WORK INSTRUCTION =
All of the entries below, duplicated exactly, make up the answer.

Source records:
*** Begin section ***

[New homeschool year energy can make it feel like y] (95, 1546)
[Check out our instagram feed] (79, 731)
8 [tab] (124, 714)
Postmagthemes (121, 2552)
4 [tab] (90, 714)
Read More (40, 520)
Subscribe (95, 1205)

*** End section ***

YOUR SOLUTION =
[New homeschool year energy can make it feel like y] (95, 1546)
[Check out our instagram feed] (79, 731)
8 [tab] (124, 714)
Postmagthemes (121, 2552)
4 [tab] (90, 714)
Read More (40, 520)
Subscribe (95, 1205)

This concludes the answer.